:: REQUIREMENT ::
Look for the string "link" in the data below, and copy each line that holds it.

★ ★ ★ ★ ★ ★ ★

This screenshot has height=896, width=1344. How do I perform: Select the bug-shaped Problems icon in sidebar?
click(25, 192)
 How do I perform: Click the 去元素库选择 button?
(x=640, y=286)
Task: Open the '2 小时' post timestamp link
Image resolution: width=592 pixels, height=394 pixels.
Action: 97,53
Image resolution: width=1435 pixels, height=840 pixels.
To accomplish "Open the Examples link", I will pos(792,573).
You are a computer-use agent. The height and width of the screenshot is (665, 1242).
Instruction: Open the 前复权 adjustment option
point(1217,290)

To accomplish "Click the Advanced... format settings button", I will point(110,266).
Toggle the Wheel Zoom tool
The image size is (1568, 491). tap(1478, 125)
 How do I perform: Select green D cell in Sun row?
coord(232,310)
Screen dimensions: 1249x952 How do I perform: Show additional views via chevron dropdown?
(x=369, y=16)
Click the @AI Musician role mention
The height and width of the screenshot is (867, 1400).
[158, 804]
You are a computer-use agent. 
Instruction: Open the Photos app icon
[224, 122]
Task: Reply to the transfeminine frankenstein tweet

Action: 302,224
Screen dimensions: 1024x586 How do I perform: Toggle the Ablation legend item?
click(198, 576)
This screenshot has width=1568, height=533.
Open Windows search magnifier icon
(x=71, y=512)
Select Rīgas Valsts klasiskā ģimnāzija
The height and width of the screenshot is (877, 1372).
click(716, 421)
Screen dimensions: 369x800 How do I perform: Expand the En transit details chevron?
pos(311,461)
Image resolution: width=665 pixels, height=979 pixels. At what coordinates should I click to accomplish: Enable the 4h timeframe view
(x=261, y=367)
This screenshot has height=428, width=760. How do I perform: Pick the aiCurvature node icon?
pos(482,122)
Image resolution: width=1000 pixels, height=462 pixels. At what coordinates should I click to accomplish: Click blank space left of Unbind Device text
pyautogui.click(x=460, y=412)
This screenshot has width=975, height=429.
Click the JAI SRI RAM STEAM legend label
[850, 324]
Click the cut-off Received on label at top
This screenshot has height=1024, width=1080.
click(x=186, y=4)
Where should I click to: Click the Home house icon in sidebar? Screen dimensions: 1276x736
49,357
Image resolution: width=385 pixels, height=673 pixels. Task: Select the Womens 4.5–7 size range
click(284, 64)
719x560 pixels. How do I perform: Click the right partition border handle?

★ ★ ★ ★ ★ ★ ★

:: EXERCISE SOLUTION ::
Task: Open the '2 小时' post timestamp link
To accomplish "Open the Examples link", I will pos(792,573).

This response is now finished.